Fosforilación de proteínas Es una modificación común en las bacterias. Este proceso implica agregar un grupo fosfato a la proteína, que tiene átomos de fósforo y oxígeno. La fosforilación es esencial para la función proteica.

Sin embargo, la fosforilación puede ser temporal porque es reversible. Algunas bacterias pueden usar la fosforilación como parte del proceso para infectar a otros organismos.

La fosforilación que ocurre en las cadenas laterales de aminoácidos de serina, treonina y tirosina se llama Ser / Thr / Tyr fosforilación.

Acetilación de proteínas y glicosilación

Además de las proteínas fosforiladas, las bacterias pueden tener acetilado y glicosilado proteínas También pueden tener metilación, carboxilación y otras modificaciones. Estas modificaciones juegan un papel importante en la señalización celular, la regulación y otros procesos en bacterias.

Por ejemplo, la fosforilación de Ser / Thr / Tyr ayuda a las bacterias a responder a los cambios en su entorno y a aumentar las posibilidades de supervivencia.

La investigación muestra que los cambios metabólicos en la célula están asociados con la fosforilación de Ser / Thr / Tyr, lo que indica que las bacterias pueden responder a su entorno cambiando sus procesos celulares. Además, las modificaciones postraduccionales les ayudan a reaccionar de manera rápida y eficiente. La capacidad de revertir cualquier cambio también proporciona un control significativo.

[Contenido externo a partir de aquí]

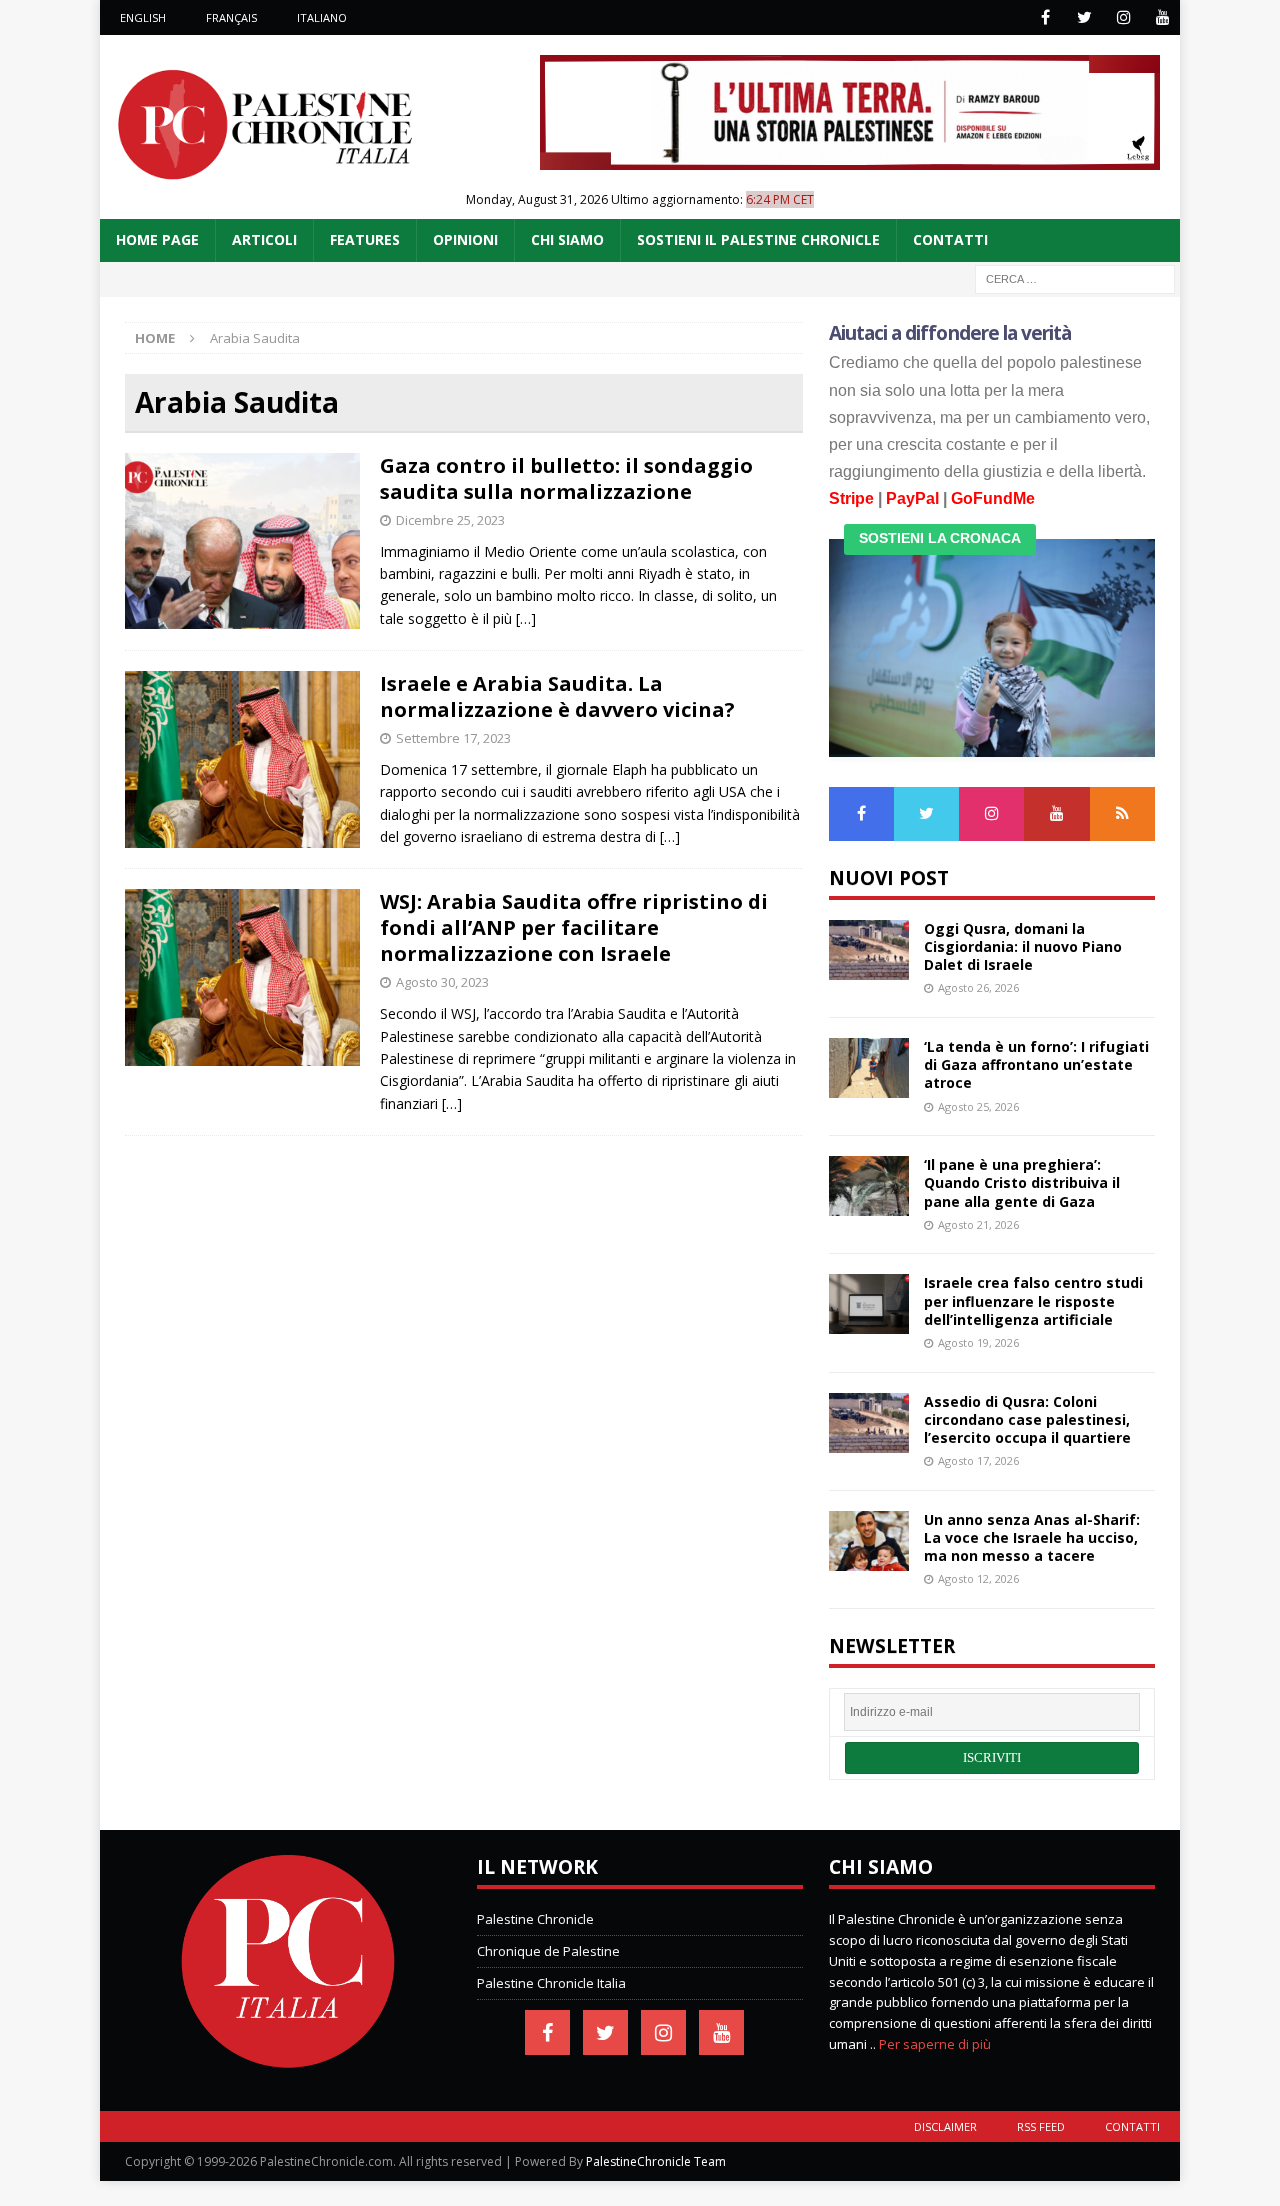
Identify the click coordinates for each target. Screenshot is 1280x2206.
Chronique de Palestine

Expresión génica en Archaea

Las arqueas usan mecanismos de expresión génica que son más similares a los eucariotas. Aunque las arqueas son procariotas, tienen algunas cosas en común con las eucariotas, como la expresión génica y la regulación génica. Los procesos de transcripción y traducción en arqueas también tienen algunas similitudes con las bacterias.

Por ejemplo, tanto las arqueas como las bacterias tienen metionina como primer aminoácido y AUG como codón de inicio. Por otro lado, tanto las arqueas como los eucariotas tienen un Caja TATA, que es una secuencia de ADN en el área del promotor que muestra dónde decodificar el ADN.

La traducción en arqueas se asemeja al proceso visto en bacterias. Ambos tipos de organismos tienen ribosomas que consisten en dos unidades: las subunidades 30S y 50S. Además, ambos tienen ARNm policistrónicos y secuencias de Shine-Dalgarno.

Existen múltiples similitudes y diferencias entre bacterias, arqueas y eucariotas. Sin embargo, todos dependen de la expresión génica y la regulación génica para sobrevivir.